### ASSIGNED TASK
How many of the lines in the material below contain the word "agent"? Give the number alone.

### RECORDED INFORMATION
==========
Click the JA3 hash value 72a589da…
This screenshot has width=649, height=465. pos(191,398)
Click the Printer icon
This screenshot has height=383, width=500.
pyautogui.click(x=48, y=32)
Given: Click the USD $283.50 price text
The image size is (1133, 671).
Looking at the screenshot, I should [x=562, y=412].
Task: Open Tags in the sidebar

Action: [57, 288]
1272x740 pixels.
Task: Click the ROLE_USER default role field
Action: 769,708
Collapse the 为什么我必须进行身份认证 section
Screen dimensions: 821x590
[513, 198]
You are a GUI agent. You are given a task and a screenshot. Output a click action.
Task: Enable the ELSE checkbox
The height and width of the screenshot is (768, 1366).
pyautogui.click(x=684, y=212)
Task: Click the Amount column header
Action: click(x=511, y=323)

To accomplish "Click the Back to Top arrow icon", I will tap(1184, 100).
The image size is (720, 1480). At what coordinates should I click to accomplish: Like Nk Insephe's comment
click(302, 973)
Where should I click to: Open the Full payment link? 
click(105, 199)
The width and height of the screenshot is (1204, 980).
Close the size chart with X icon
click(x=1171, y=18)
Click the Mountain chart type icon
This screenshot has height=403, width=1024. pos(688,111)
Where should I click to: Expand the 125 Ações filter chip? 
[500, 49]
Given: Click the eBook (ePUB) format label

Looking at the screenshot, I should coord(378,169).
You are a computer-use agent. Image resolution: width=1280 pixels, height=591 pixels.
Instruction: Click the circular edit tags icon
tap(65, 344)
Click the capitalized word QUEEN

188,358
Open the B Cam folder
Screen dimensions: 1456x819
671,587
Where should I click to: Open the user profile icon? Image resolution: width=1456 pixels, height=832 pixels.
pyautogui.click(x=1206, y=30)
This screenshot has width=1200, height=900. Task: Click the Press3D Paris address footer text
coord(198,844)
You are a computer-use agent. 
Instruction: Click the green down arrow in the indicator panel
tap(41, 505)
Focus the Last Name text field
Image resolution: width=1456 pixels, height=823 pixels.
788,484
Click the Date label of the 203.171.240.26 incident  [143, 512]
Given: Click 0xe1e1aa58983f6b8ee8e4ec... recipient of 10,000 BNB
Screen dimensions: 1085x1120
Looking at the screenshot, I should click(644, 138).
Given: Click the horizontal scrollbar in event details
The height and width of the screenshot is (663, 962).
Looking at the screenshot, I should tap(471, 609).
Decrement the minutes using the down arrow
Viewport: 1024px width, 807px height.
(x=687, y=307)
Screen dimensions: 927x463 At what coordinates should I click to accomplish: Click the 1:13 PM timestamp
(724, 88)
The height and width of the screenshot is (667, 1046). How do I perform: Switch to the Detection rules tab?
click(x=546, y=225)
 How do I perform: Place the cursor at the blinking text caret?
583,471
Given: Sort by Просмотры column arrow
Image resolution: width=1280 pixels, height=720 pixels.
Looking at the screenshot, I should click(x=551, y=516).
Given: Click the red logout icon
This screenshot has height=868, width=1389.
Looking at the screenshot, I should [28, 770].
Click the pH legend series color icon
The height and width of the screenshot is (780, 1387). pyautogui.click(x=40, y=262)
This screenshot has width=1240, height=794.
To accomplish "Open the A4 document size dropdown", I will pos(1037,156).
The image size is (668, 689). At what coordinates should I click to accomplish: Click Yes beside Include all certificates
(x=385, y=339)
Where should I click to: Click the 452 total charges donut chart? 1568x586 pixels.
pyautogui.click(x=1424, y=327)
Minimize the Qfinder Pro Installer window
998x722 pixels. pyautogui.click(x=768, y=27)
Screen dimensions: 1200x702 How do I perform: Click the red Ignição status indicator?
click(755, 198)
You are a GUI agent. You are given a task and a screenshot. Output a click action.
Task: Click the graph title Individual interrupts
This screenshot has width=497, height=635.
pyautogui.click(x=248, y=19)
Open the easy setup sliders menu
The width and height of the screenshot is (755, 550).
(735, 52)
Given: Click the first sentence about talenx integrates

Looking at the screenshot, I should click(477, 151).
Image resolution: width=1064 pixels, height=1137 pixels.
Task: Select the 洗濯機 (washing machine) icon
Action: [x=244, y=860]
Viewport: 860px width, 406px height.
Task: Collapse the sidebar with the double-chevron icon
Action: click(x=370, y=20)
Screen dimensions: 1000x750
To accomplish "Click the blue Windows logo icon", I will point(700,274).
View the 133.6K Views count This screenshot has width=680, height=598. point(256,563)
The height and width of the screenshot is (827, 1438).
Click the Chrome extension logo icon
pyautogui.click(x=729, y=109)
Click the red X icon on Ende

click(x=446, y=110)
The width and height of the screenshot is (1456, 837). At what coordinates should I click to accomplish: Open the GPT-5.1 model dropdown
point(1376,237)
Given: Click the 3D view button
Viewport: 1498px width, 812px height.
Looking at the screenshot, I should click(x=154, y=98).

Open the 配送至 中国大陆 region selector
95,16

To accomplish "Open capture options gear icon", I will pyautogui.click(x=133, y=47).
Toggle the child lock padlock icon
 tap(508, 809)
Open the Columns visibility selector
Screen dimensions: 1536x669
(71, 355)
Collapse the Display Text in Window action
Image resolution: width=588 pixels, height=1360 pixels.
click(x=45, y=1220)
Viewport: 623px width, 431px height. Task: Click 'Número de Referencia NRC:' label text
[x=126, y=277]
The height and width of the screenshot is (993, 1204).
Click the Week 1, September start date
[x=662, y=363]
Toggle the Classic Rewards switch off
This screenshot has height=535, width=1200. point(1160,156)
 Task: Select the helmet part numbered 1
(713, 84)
==========
### FINISHED TASK
4